**TEXTO FORNECIDO:**
↓

Por Thiago de Araújo

Acredito que uma parte da esquerda erra quando se opõe à direita porque tem que se opor à direita. Não sei se é o caso de Chico Alencar, deputado que me parece muito coerente, mas certamente é o caso de muita gente que concorda com ele nessa questão do Estatuto do Desarmamento, com todo o respeito.

Em primeiro lugar, o comércio de armas de fogo no Brasil já foi liberado por referendo feito há quase 10 anos. Na prática, mantida a criminalização do porte e da posse de armas, o referendo não foi cumprido até hoje, de modo que a discussão não deveria ser colocada nesses termos, antes de mais nada.

Em segundo lugar, e o mais importante, ser a favor do Estatuto do Desarmamento é também, necessariamente, ser contra a juventude pobre, em sua maioria negra, deste país. Como sempre, é ela que sofre diretamente os efeitos da criminalização do comércio de armas; é ela que mofa nas cadeias por portar armas de fogo que agentes da lei e outras pessoas portam com autorização do Estado. O jovem negro Rafael Braga, o único dos protestos de junho que permanece preso no Brasil até hoje, foi preso por causa do Estatuto do Desarmamento: portava pinho-sol, e a Justiça considerou que isso era um artefato explosivo.

↑

**ATIVIDADES PROPOSTAS:**
A) Segundo o texto sobre o Estatuto do Desarmamento, há quanto tempo foi feito o referendo que liberou o comércio de armas de fogo no Brasil?
B) Escreva a continuação do texto sobre o Estatuto do Desarmamento a partir da última frase apresentada.

**SEÇÃO DE DADOS:**
↓

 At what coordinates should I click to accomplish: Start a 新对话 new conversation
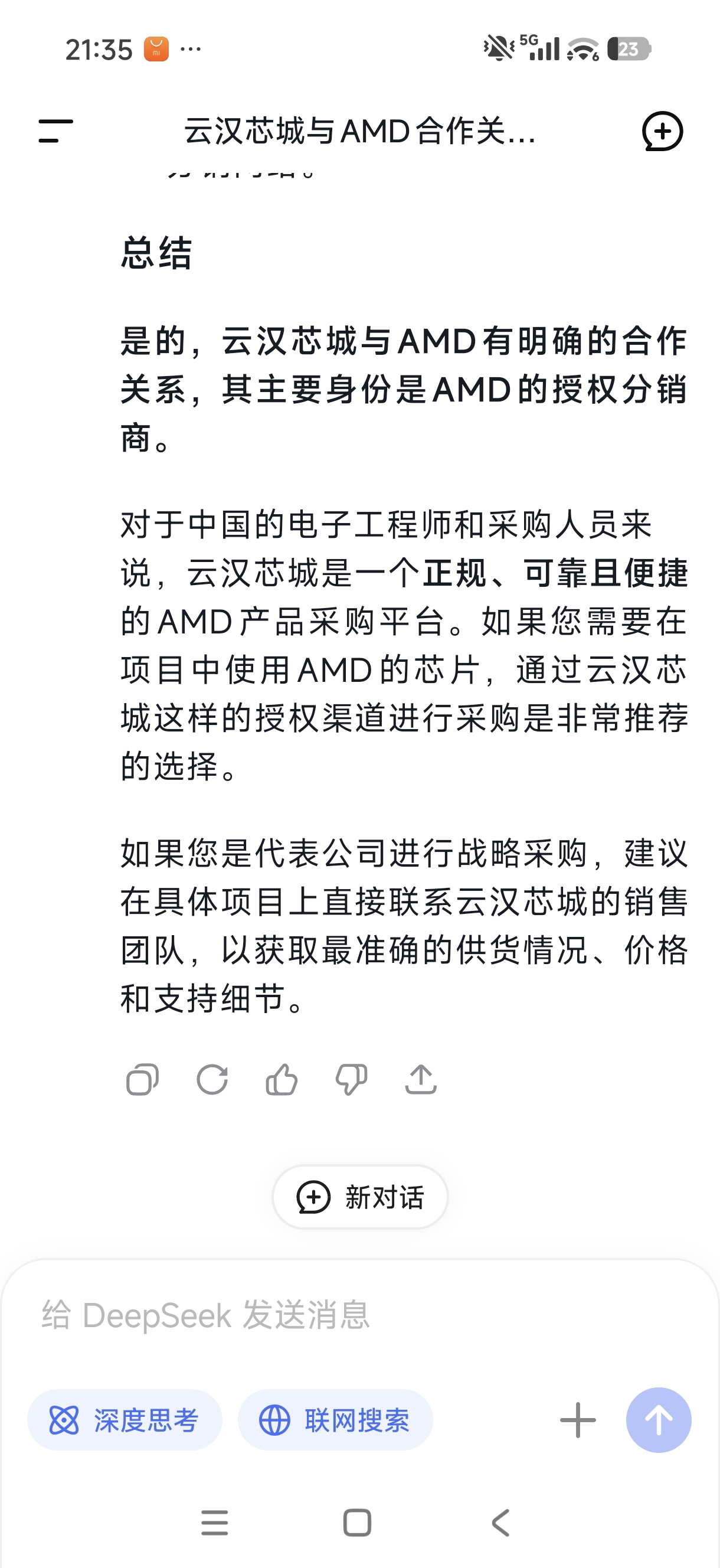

↑

**RESPOSTAS ESCRITAS:**
A) Há quase 10 anos.

B)
É bem verdade que muitas pessoas partem de uma premissa lamentável: “revoguem o Estatuto do Desarmamento porque sou uma pessoa de bem e tenho o direito de andar armado contra marginais”. Isso é lamentável por vários motivos, como o fato de que essa divisão do mundo entre pessoas de bom caráter e demônios é, por si só, arrogante e mentirosa. Quem se julga santo já mostra, com essa crença, que não é tão santo assim.

Mas não são só os “cidadãos de bem” que estão “indefesos” com o Estatuto do Desarmamento, e isso uma parte da esquerda parece simplesmente ignorar – talvez por viver o sistema penal menos do que deveria, ou ainda por simples teimosia. Desprotegidas estão também as pessoas que morrem, diariamente, pela ação armada de uma polícia que usa um aparato semelhante ao Exército de Israel para matar, em “resistência” à ação de “bandidos”; ou as pessoas como Rafael Braga, que já completa mais de 1 ano preso enquanto discutimos, livres, depois de um bom banho e uma boa refeição, se devemos ou não manter a criminalização de que ele é vítima.

É incoerente lutar pela liberdade de Rafael Braga e se opor veementemente à revogação do crime no qual ele foi enquadrado. Rafael não foi um caso isolado ou uma exceção: quantos outros tantos “Rafaeis” também estão presos no Brasil em razão do Estatuto?

Não bastassem esses argumentos, há um outro fato que tem de ser levado em conta: realmente, é justamente nos Estados onde o comércio de armas é liberado que os índices de criminalidade, não por coincidência, são menores.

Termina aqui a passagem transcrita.